You brought up Manhattan. I responded with numbers from Manhattan. Now you move the goal post from Manhattan to NYC. Feels more like debate tactics and not like an insightful discussion, ngl.
Also you simply ignore the first two sentences of the article and you ignore the smallprint that I mentioned.
Also you state in a generalized way that real estate companies would want to make an accurate survey to invest better, which sounds like you were addressing the survey by the Corcoran Group, but why would they publish(!) their (according to you) important findings publicly. Why would they want others to invest better. Why would they hide the crucial information in the footprint? (And you didn't even admit that the numbers they provided were simply insufficient. Instead you moved the goalpost to NYC.)
Anyway.
I'm not even sure what you want to achieve except building thousands of new buildings in regular people's "backyards". Regular people who mostly don't want it. What is even your goal? What is the problem you want to solve?
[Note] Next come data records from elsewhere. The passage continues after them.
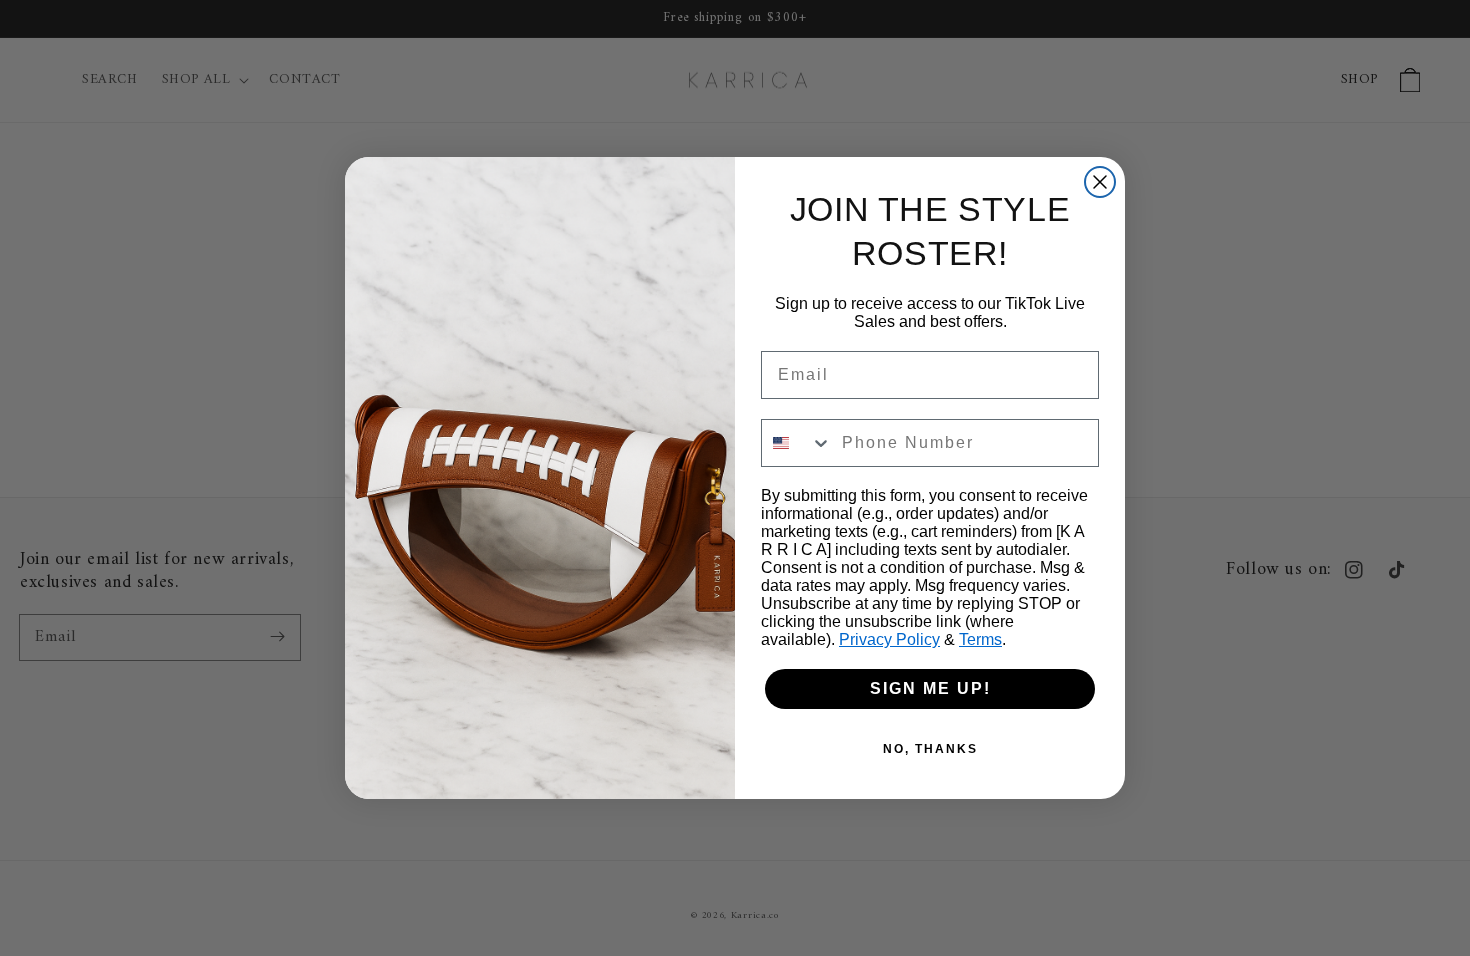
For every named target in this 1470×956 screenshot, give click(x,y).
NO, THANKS (930, 749)
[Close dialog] (1100, 182)
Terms (980, 639)
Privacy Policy (889, 639)
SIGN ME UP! (930, 688)
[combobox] (797, 443)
Can't be solving homelessness, cause the "pretty low" 4.54% vacancy rate in NYC would solve their homelessness many times over. (NYC Population: 8.38 million. NYC Homeless population: 52,137 => NYC Homeless rate: 0.62%)
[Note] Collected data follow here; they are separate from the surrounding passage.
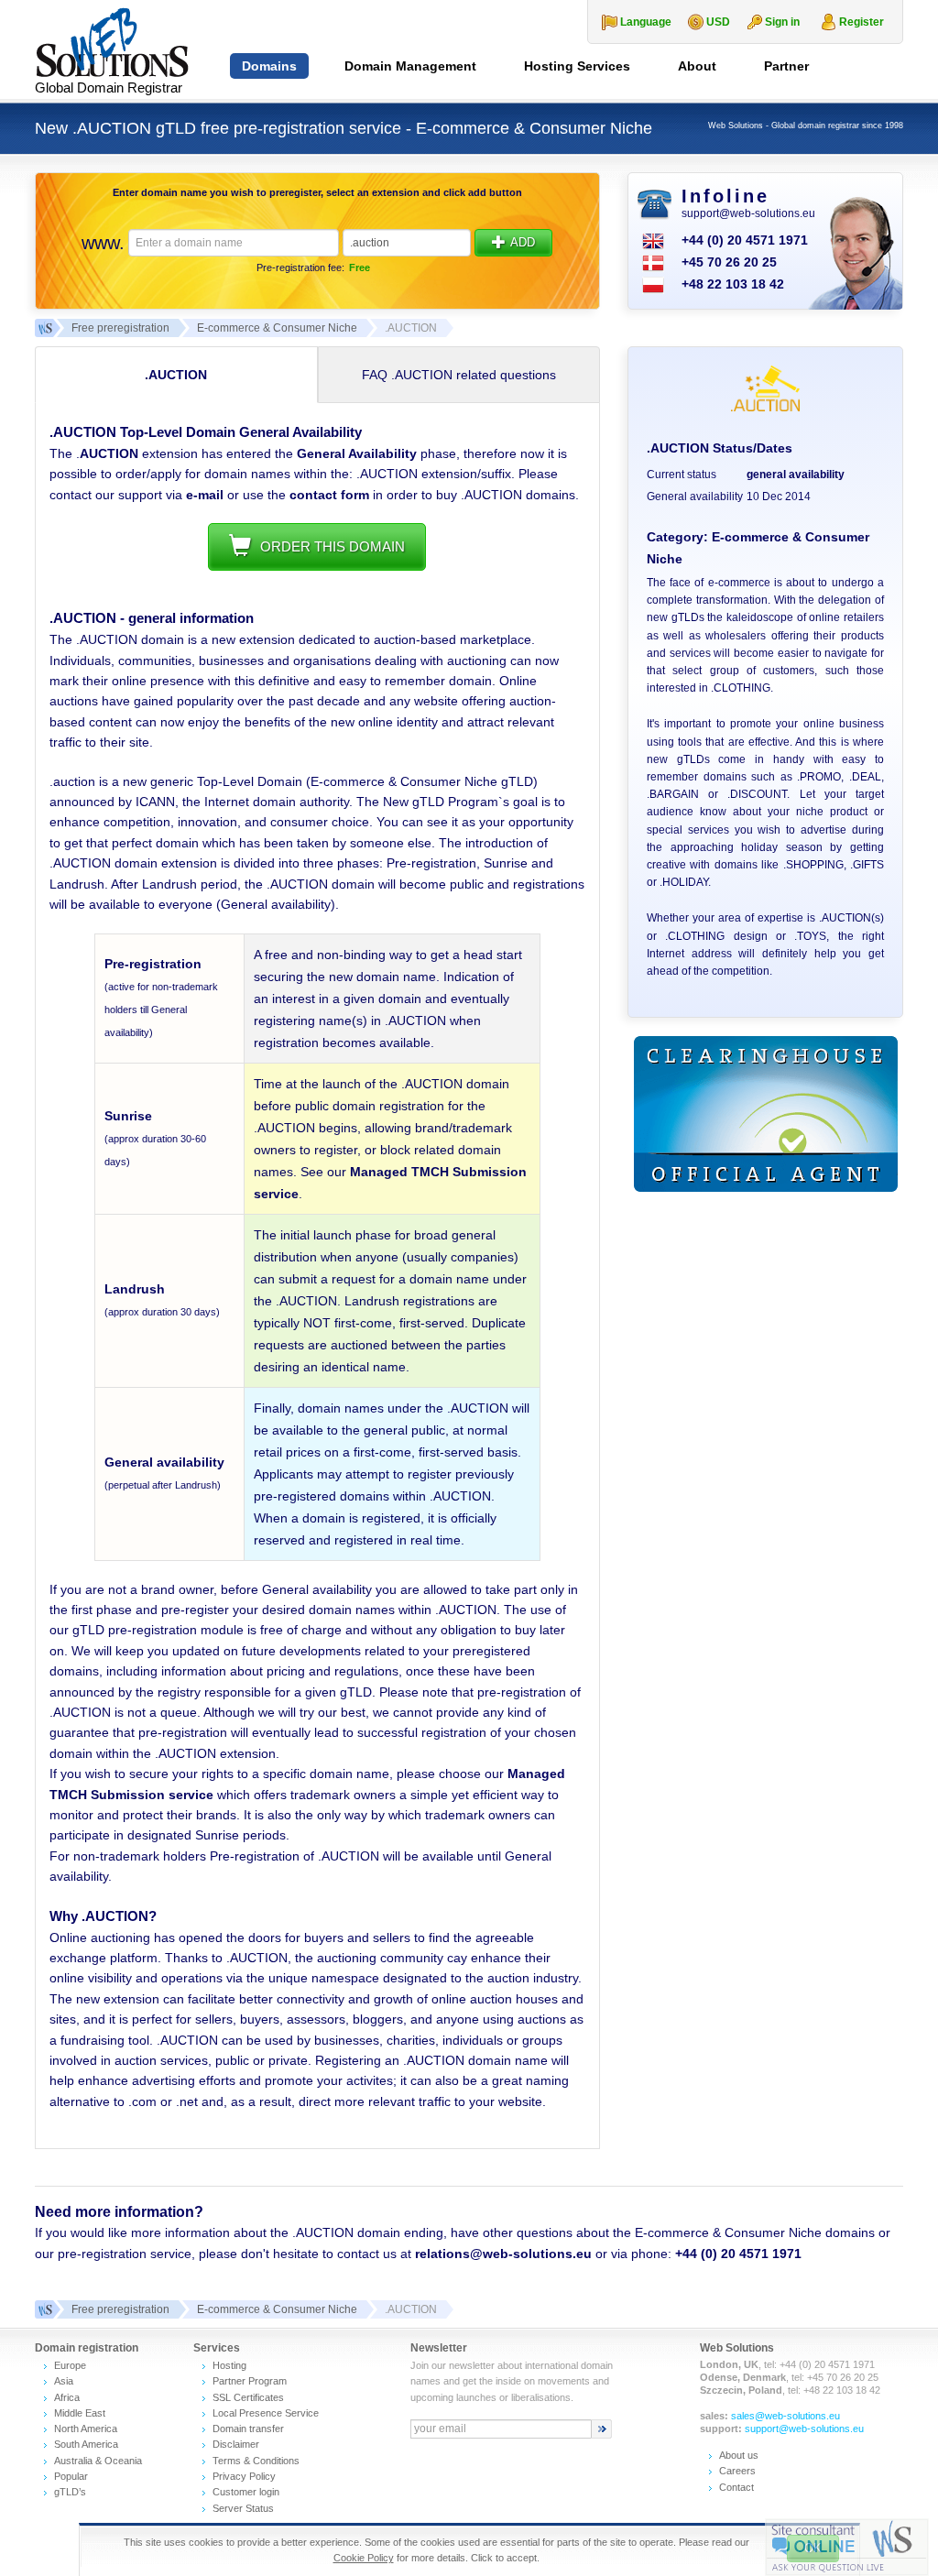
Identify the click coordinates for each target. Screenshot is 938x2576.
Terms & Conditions (256, 2460)
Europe (70, 2365)
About (697, 66)
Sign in (782, 22)
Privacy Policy (244, 2476)
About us (738, 2455)
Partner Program (250, 2380)
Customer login (246, 2491)
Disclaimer (236, 2444)
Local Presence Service (266, 2412)
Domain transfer (248, 2428)
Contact (736, 2487)
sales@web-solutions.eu (785, 2415)
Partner (786, 66)
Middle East (79, 2412)
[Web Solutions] (44, 2309)
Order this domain (332, 546)
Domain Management (410, 66)
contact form (329, 494)
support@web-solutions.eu (748, 213)
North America (85, 2428)
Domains (269, 66)
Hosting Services (577, 66)
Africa (67, 2397)
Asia (63, 2380)
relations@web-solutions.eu (503, 2253)
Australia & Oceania (98, 2460)
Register (861, 22)
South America (86, 2444)
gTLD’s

This would be on top of other policies. (NYC is spending $2.4 billion homeless over the coming year. That's $46,032 per homeless person within a year.)
(Also the homeless population number should be taken with a grain of salt too as there are some benefits to be considered homeless and its nearly impossible to verify whether somebody is really homeless or living with friends or family or just "unlisted, paying with cash".)
So why are the current solutions and the vacancy tax proposals not enough? Why do you side with giant property/investments corporations and against the will of regular people? What's even your motivation and your goal?